Ord insists that he is not a pessimist. There are constructive measures to be taken. Humanity, he says, is in its adolescence, and like a teenager that has the physical strength of an adult but lacks foresight and patience, we are a danger to ourselves until we mature. He recommends that, in the meantime, we slow the pace of technological development so as to allow our understanding of its implications to catch up and to build a more advanced moral appreciation of our plight.
He is, after all, a moral philosopher. This is why he argues that it’s vital that, if humanity is to survive, we need a much larger frame of reference for what is right and good. At the moment we hugely undervalue the future, and have little moral grasp of how our actions may affect the thousands of generations that could – or alternatively, might not – come after us.
Our descendants, he says, are in the position of colonised peoples: they’re politically disenfranchised, with no say in the decisions being made that will directly affect them or stop them from existing.
“Just because they can’t vote,” he says, “doesn’t mean they can’t be represented.”
Of course, there are also concrete issues to address such as global heating and environmental depredation. Ord acknowledges that climate change may lead to “a global calamity of unprecedented scale”, but he’s not convinced that it represents an actual existential risk to humanity (or civilisation). That’s not to say that it isn’t an urgent concern: only that our survival isn’t yet on the line.

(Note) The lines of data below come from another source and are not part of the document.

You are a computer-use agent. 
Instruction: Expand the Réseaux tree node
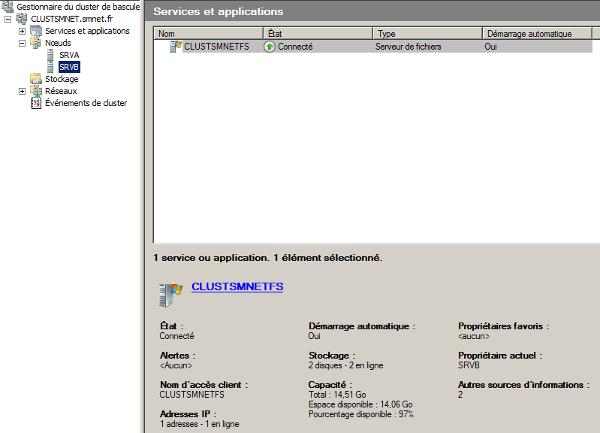pyautogui.click(x=22, y=91)
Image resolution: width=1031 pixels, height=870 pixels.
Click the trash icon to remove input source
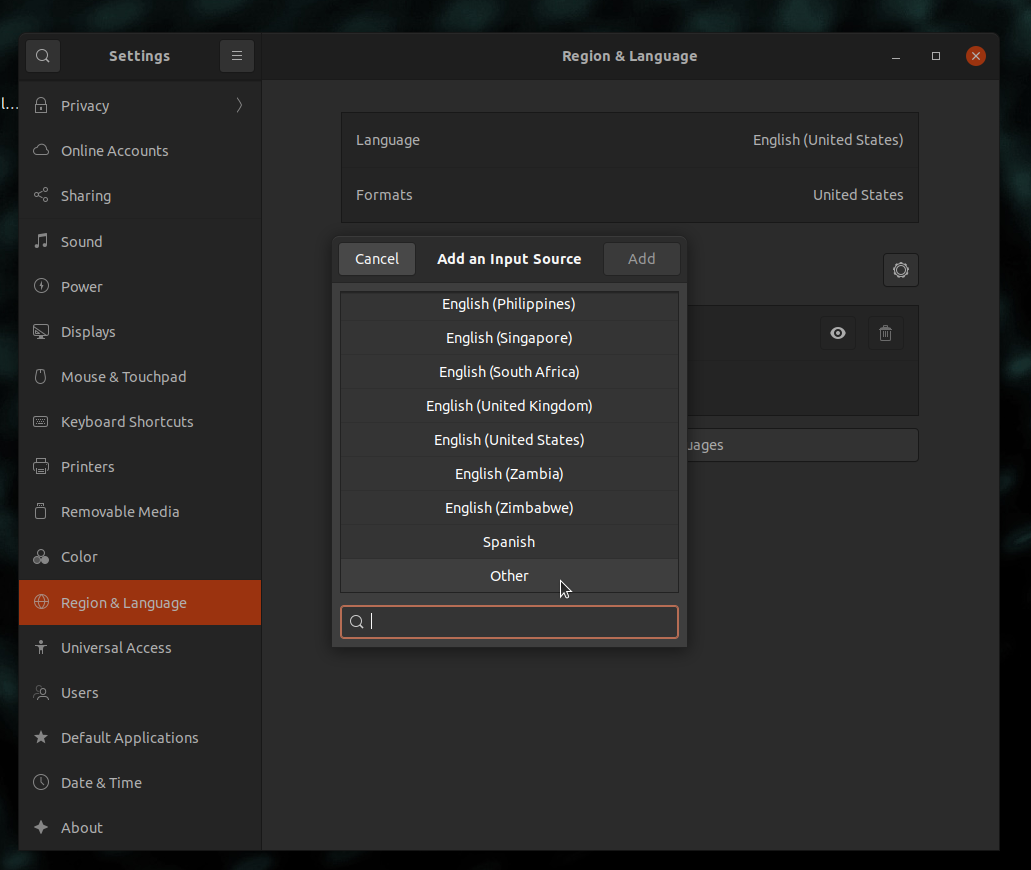point(885,333)
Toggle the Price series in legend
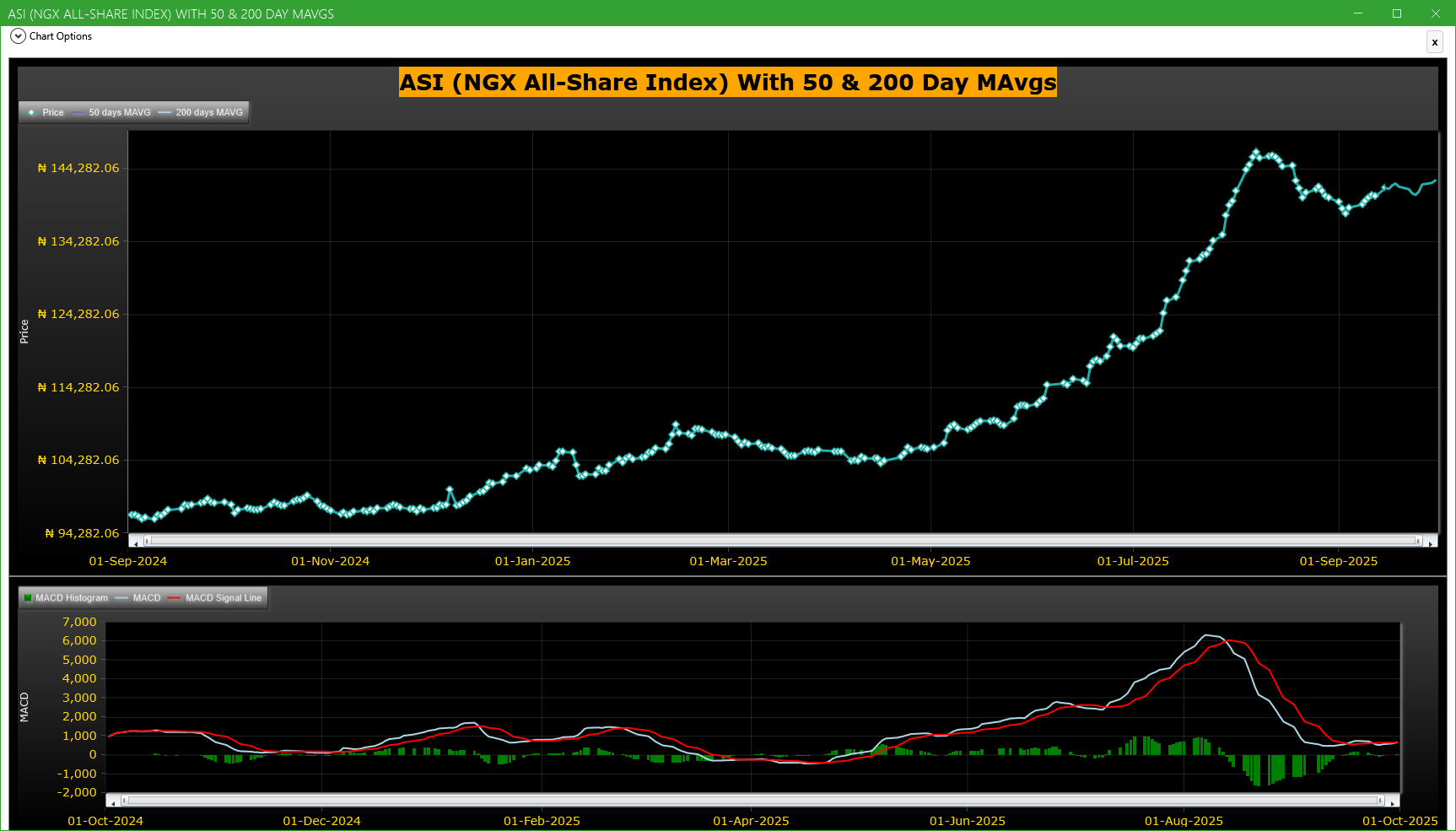The width and height of the screenshot is (1456, 831). tap(46, 112)
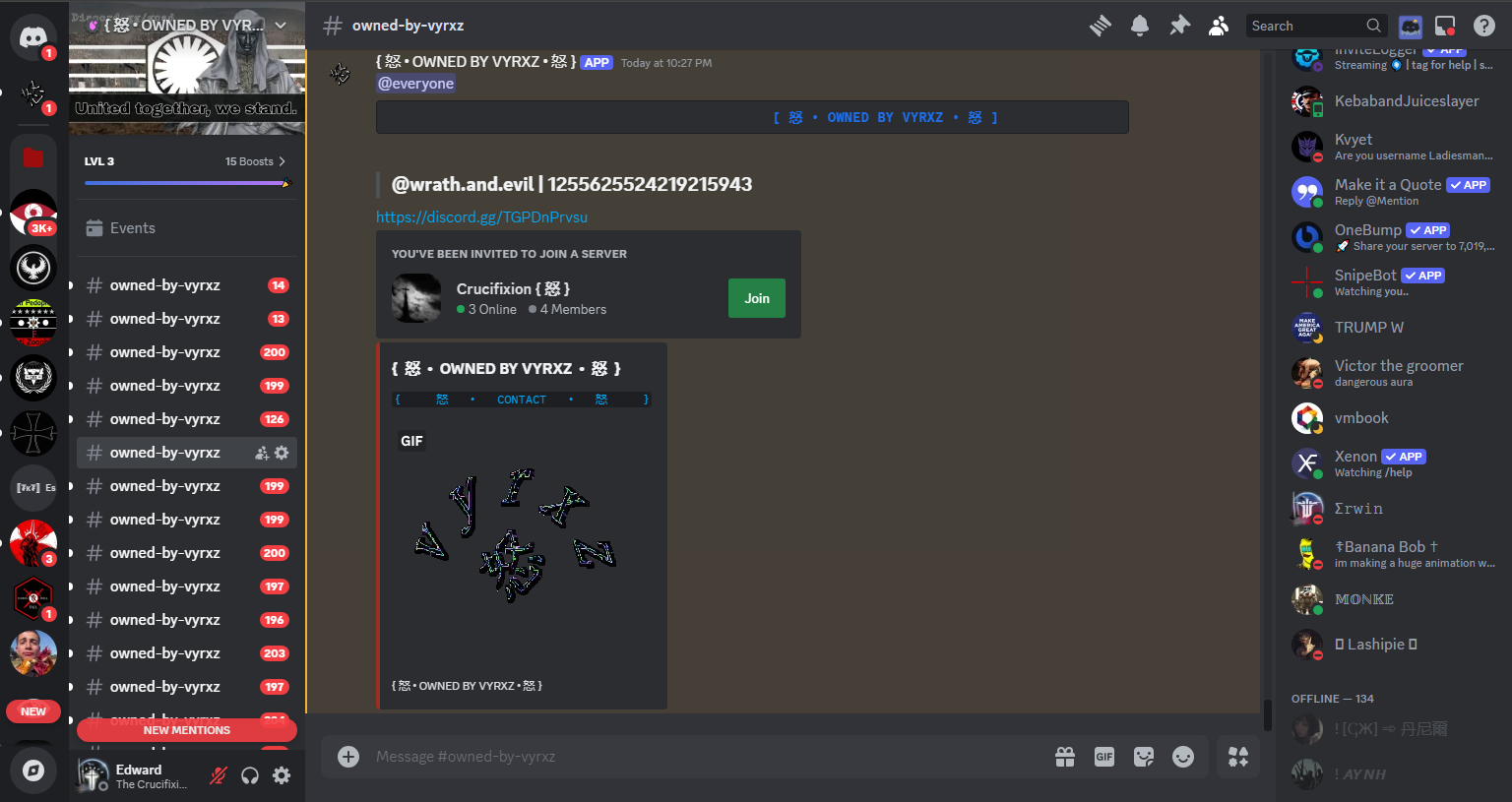Open the gift Nitro icon
Image resolution: width=1512 pixels, height=802 pixels.
[x=1065, y=756]
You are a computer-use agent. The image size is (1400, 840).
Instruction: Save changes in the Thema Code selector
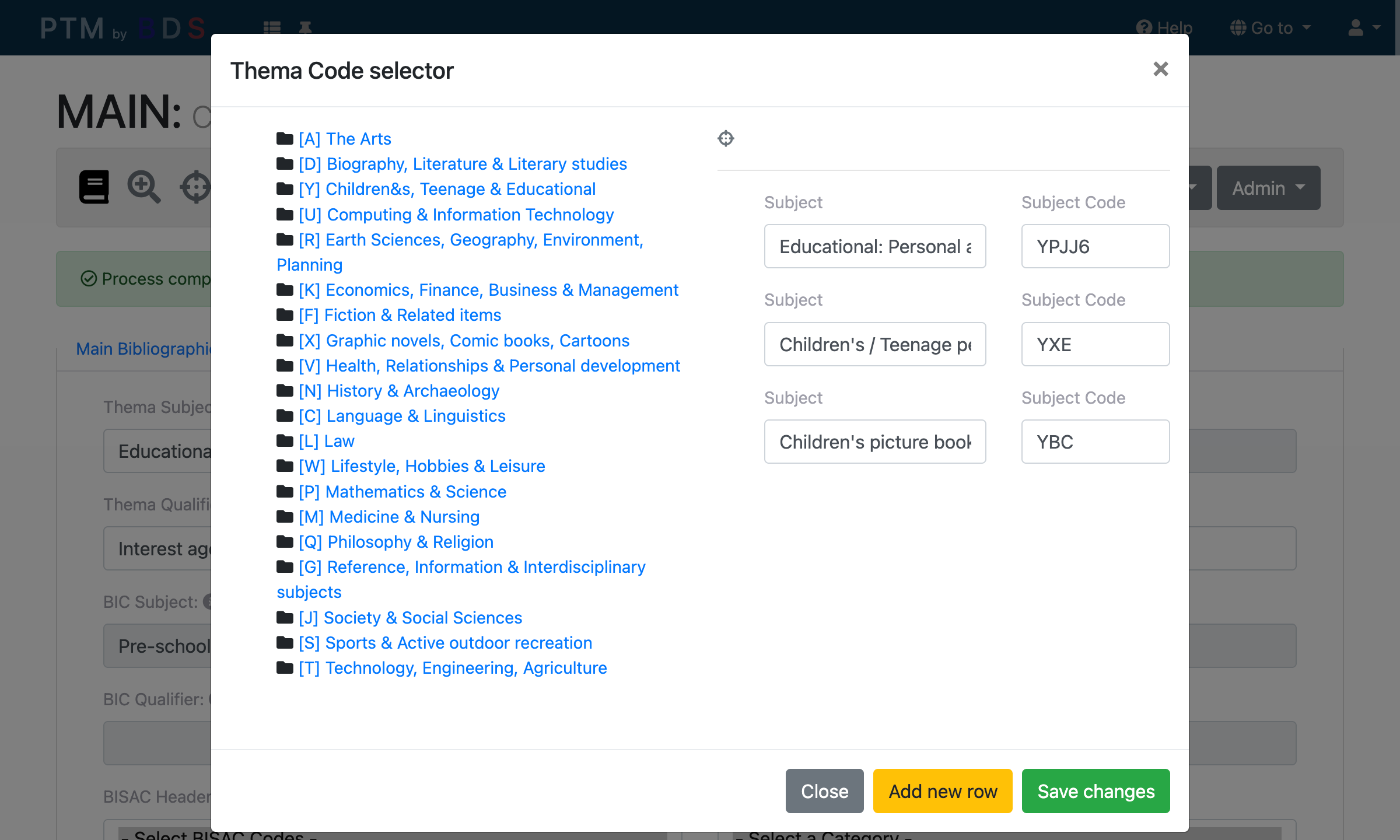point(1096,791)
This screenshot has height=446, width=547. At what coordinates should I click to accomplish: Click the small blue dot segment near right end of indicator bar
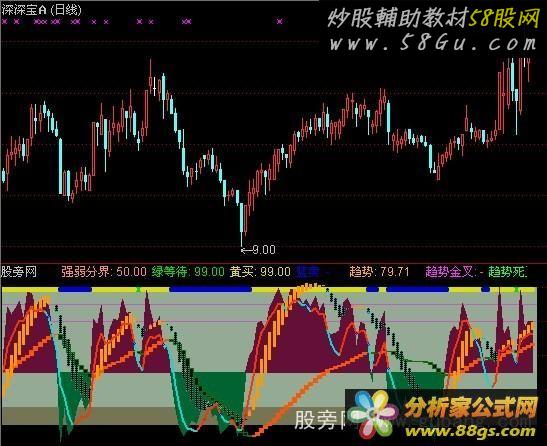pyautogui.click(x=486, y=289)
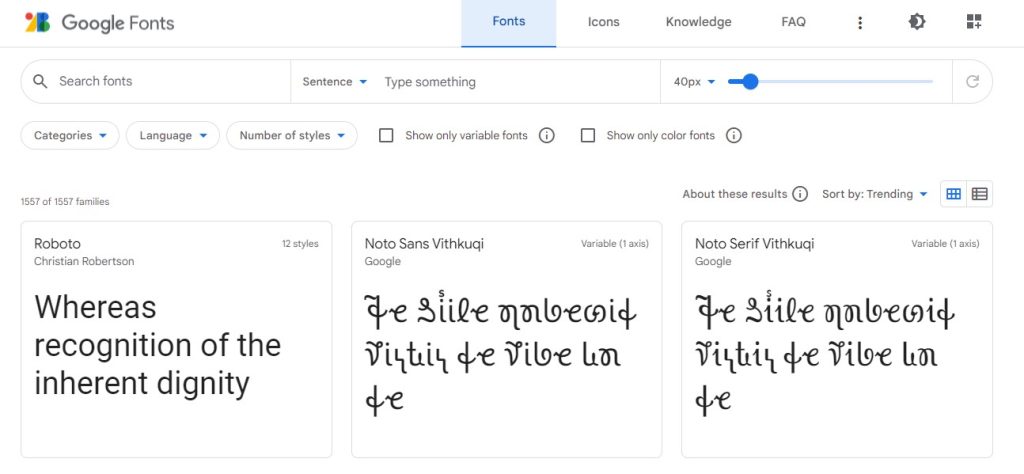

Perhaps the biggest immediate threat is the continued abundance of nuclear weapons. Since the end of the cold war, the arms race has been reversed and the number of active warheads cut from more than 70,000 in the 1980s to about 3,750 today. Start (the Strategic Arms Reduction Treaty), which was instrumental in bringing about the decrease, is due to lapse next year. “From what I hear at the moment,” says Ord, “the Russians and Americans have no plan to renew it, which is insane.”
Sooner or later all questions of existential risk come down to a global understanding and agreements. That’s problematic, because while our economic systems are international, our political systems remain almost entirely national or federal. Problems that affect everyone are consequently owned by no one in particular. If humanity is to step back from the precipice, it will have to learn how to recognise its common bonds as greater than its differences.
There are many predictions currently being made about how the world might be changed by the coronavirus. The philosopher John Gray recently declared that it spelt the end of hyperglobalisation and the reassertion of the importance of the nation state.
“Contrary to the progressive mantra,” Gray wrote in an essay, “global problems do not always have global solutions… the belief that this crisis can be solved by an unprecedented outbreak of international cooperation is magical thinking in its purest form.”
But nor can individual countries afford to turn their backs on the world, at least not for long. The pandemic may not engender deeper international cooperation and a keener appreciation of the fact that we are, so to speak, all in it together. Ultimately, though, we will have to arrive at that kind of unity if we’re to avoid far greater afflictions in the future.